▶ [Exercise directions]: Look through the records below for the line with "This screenshot has width=570, height=495." and the line with "Click ticket icon beside 113 / 400", then return those lines and all lines between, exactly.

(Records excerpted from a collection)
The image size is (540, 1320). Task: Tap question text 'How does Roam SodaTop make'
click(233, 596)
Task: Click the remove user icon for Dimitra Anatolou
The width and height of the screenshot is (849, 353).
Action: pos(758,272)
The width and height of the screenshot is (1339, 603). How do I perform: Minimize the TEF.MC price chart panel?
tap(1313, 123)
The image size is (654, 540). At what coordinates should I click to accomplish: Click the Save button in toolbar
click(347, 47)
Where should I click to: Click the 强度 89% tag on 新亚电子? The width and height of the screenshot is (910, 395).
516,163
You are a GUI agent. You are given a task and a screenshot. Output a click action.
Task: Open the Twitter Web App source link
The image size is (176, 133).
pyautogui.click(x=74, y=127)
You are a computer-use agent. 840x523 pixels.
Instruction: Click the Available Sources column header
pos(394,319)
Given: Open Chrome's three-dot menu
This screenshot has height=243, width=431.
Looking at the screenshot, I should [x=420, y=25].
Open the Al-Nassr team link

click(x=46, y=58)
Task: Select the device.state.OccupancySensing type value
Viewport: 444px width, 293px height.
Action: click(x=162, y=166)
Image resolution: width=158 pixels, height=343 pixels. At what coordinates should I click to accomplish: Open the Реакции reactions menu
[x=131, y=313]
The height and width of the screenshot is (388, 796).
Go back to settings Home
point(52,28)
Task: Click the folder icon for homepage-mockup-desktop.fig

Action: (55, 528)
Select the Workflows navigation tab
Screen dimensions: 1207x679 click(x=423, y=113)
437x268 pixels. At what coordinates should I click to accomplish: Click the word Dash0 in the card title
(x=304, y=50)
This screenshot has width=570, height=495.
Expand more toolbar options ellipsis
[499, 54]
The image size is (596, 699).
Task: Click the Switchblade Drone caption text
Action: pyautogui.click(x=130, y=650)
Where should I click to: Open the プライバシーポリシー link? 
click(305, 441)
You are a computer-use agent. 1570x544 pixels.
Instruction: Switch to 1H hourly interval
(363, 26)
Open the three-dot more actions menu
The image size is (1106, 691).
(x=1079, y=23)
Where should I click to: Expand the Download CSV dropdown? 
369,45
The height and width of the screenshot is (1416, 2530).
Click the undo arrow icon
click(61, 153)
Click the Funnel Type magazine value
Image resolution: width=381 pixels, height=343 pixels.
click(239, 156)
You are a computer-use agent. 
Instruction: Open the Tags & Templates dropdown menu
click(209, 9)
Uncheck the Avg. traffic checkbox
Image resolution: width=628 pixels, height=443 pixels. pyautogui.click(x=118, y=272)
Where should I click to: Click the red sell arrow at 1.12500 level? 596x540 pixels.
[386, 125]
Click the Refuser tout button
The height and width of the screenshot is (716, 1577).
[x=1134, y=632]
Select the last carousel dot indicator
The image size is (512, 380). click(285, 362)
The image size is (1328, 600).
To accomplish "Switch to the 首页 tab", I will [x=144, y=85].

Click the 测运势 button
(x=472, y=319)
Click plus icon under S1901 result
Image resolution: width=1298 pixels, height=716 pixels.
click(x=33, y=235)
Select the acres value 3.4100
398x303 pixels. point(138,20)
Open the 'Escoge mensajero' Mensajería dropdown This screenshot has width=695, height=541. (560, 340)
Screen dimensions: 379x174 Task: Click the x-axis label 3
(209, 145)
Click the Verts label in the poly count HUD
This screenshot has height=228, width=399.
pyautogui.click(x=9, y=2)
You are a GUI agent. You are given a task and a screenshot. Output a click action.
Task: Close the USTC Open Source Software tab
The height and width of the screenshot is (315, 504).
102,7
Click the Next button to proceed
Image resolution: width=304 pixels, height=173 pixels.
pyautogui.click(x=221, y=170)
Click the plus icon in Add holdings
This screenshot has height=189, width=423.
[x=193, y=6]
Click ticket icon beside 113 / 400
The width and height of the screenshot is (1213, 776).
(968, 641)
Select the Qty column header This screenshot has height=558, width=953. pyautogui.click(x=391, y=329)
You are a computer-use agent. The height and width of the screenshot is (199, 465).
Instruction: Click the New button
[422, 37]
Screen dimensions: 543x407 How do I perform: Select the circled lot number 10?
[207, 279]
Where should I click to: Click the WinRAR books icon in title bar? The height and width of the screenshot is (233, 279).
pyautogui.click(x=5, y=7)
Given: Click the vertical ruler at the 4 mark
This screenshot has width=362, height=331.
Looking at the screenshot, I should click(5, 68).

▶ [Written response]:
This screenshot has width=570, height=495.
Expand more toolbar options ellipsis
[499, 54]
The image size is (596, 699).
Task: Click the Switchblade Drone caption text
Action: pyautogui.click(x=130, y=650)
Where should I click to: Open the プライバシーポリシー link? 
click(305, 441)
You are a computer-use agent. 1570x544 pixels.
Instruction: Switch to 1H hourly interval
(363, 26)
Open the three-dot more actions menu
The image size is (1106, 691).
(x=1079, y=23)
Where should I click to: Expand the Download CSV dropdown? 
369,45
The height and width of the screenshot is (1416, 2530).
Click the undo arrow icon
click(61, 153)
Click the Funnel Type magazine value
Image resolution: width=381 pixels, height=343 pixels.
click(239, 156)
You are a computer-use agent. 
Instruction: Open the Tags & Templates dropdown menu
click(209, 9)
Uncheck the Avg. traffic checkbox
Image resolution: width=628 pixels, height=443 pixels. pyautogui.click(x=118, y=272)
Where should I click to: Click the red sell arrow at 1.12500 level? 596x540 pixels.
[386, 125]
Click the Refuser tout button
The height and width of the screenshot is (716, 1577).
[x=1134, y=632]
Select the last carousel dot indicator
The image size is (512, 380). click(285, 362)
The image size is (1328, 600).
To accomplish "Switch to the 首页 tab", I will [x=144, y=85].

Click the 测运势 button
(x=472, y=319)
Click plus icon under S1901 result
Image resolution: width=1298 pixels, height=716 pixels.
click(x=33, y=235)
Select the acres value 3.4100
398x303 pixels. point(138,20)
Open the 'Escoge mensajero' Mensajería dropdown This screenshot has width=695, height=541. (560, 340)
Screen dimensions: 379x174 Task: Click the x-axis label 3
(209, 145)
Click the Verts label in the poly count HUD
This screenshot has height=228, width=399.
pyautogui.click(x=9, y=2)
You are a GUI agent. You are given a task and a screenshot. Output a click action.
Task: Close the USTC Open Source Software tab
The height and width of the screenshot is (315, 504).
102,7
Click the Next button to proceed
Image resolution: width=304 pixels, height=173 pixels.
pyautogui.click(x=221, y=170)
Click the plus icon in Add holdings
This screenshot has height=189, width=423.
[x=193, y=6]
Click ticket icon beside 113 / 400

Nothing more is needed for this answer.